Work required: The records that follow are to be repeated exactly, in full.

Provided material:
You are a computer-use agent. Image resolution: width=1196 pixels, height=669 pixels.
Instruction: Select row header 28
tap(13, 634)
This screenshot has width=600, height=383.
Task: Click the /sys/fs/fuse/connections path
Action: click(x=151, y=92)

Task response:
You are a computer-use agent. Image resolution: width=1196 pixels, height=669 pixels.
Instruction: Select row header 28
tap(13, 634)
This screenshot has width=600, height=383.
Task: Click the /sys/fs/fuse/connections path
Action: click(x=151, y=92)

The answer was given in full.